#### WHAT TO DO
Apart from the images, the entire listing below must be restated word for word.
▼
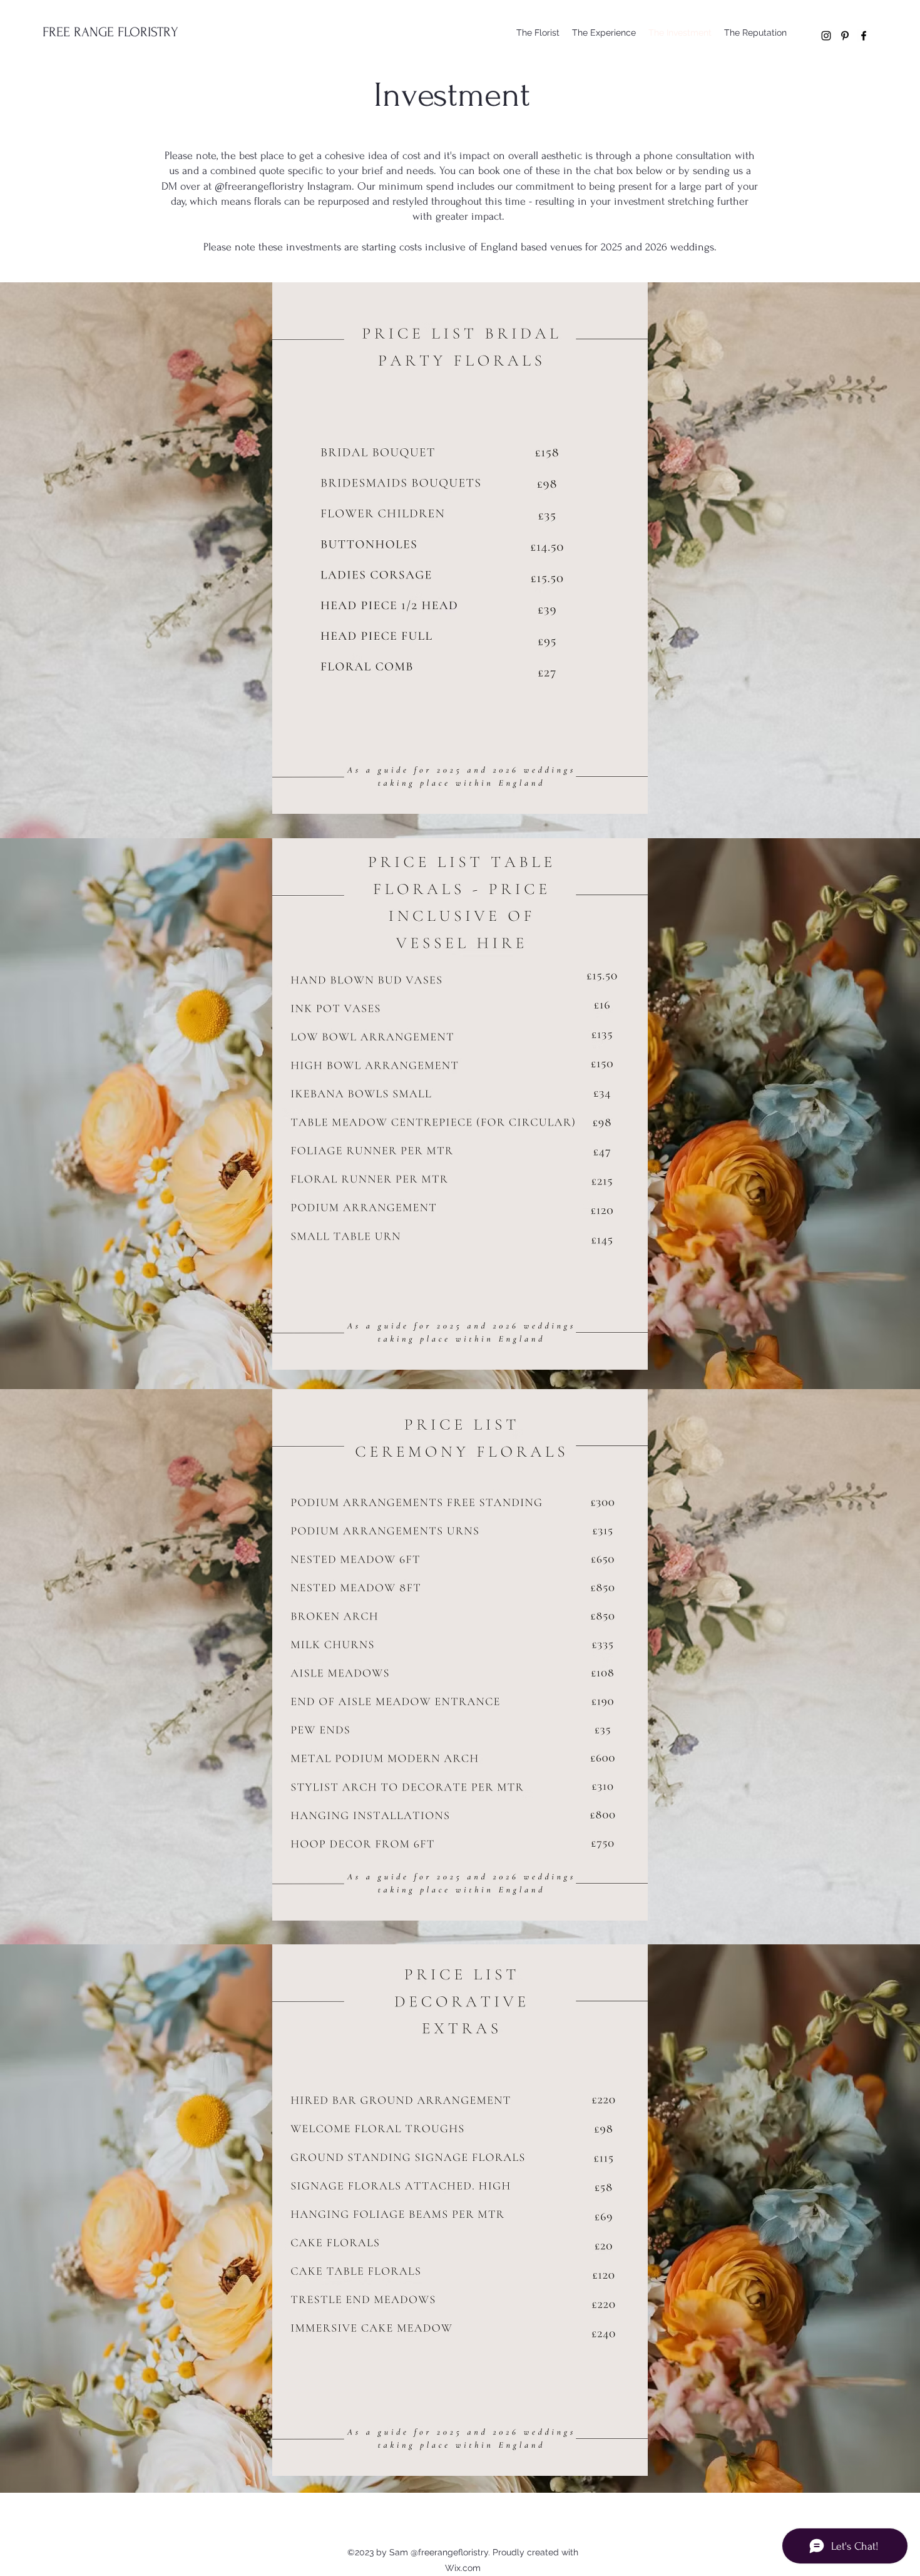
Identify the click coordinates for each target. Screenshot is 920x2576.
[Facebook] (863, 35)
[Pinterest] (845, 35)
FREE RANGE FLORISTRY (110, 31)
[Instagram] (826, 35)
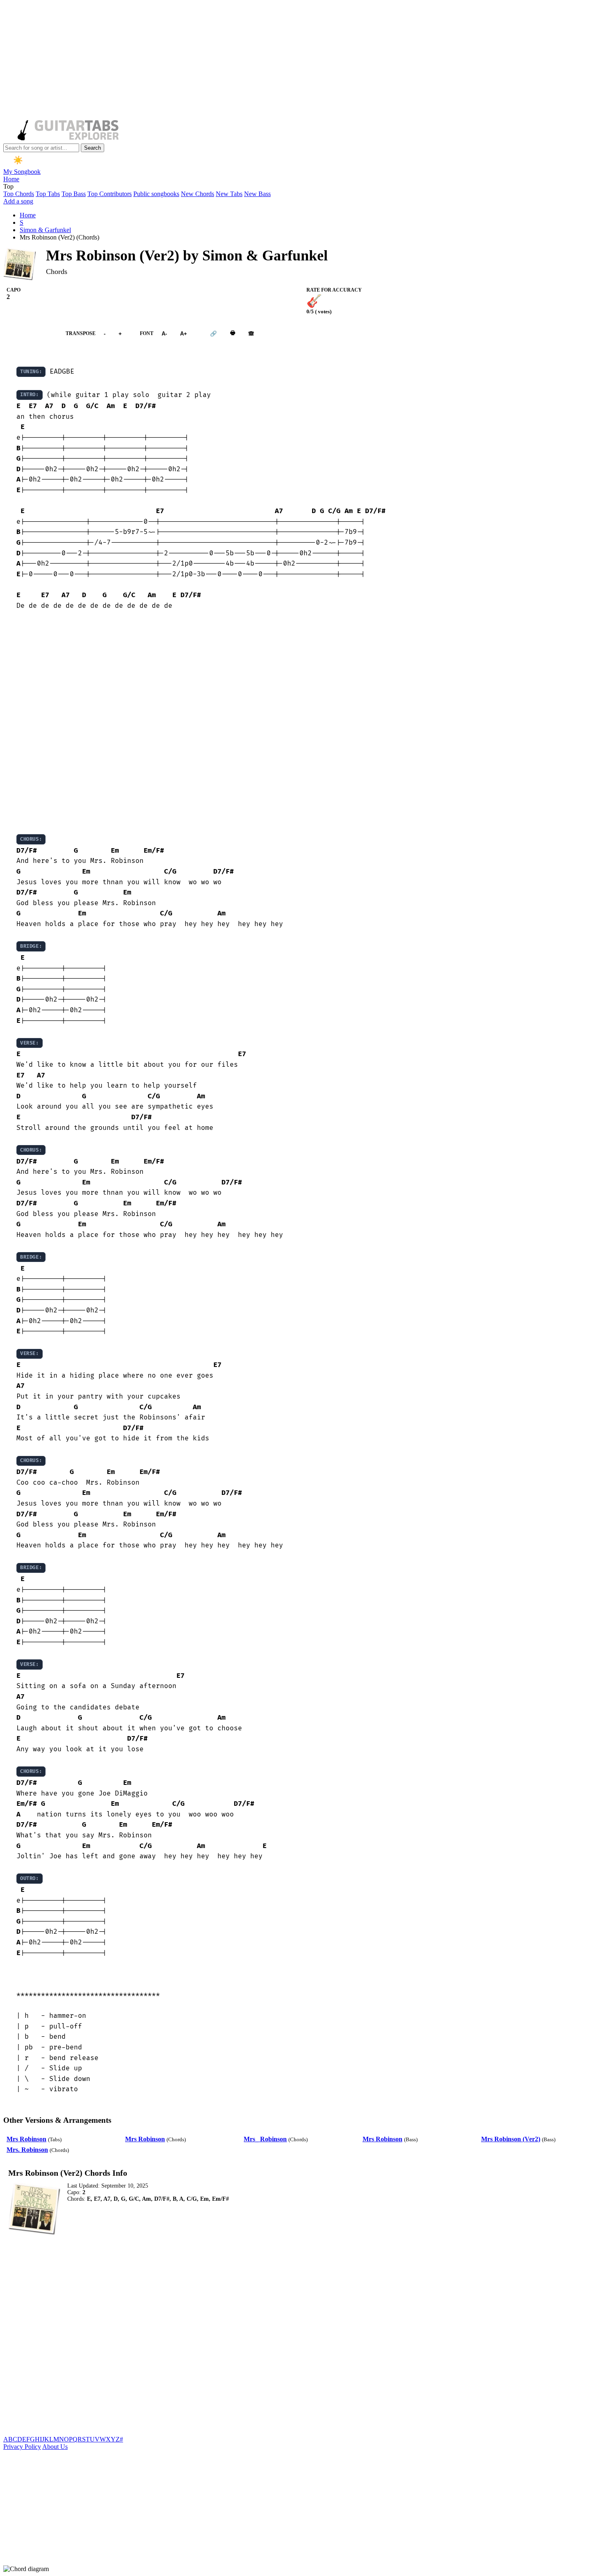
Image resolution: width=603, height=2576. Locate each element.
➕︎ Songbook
▲
#### OUTPUT OF THE EXERCISE
Identify the click coordinates for each target. Screenshot is 920x2576.
[Facebook] (863, 35)
[Pinterest] (845, 35)
FREE RANGE FLORISTRY (110, 31)
[Instagram] (826, 35)
Image resolution: width=603, height=2576. Locate each element.
➕︎ Songbook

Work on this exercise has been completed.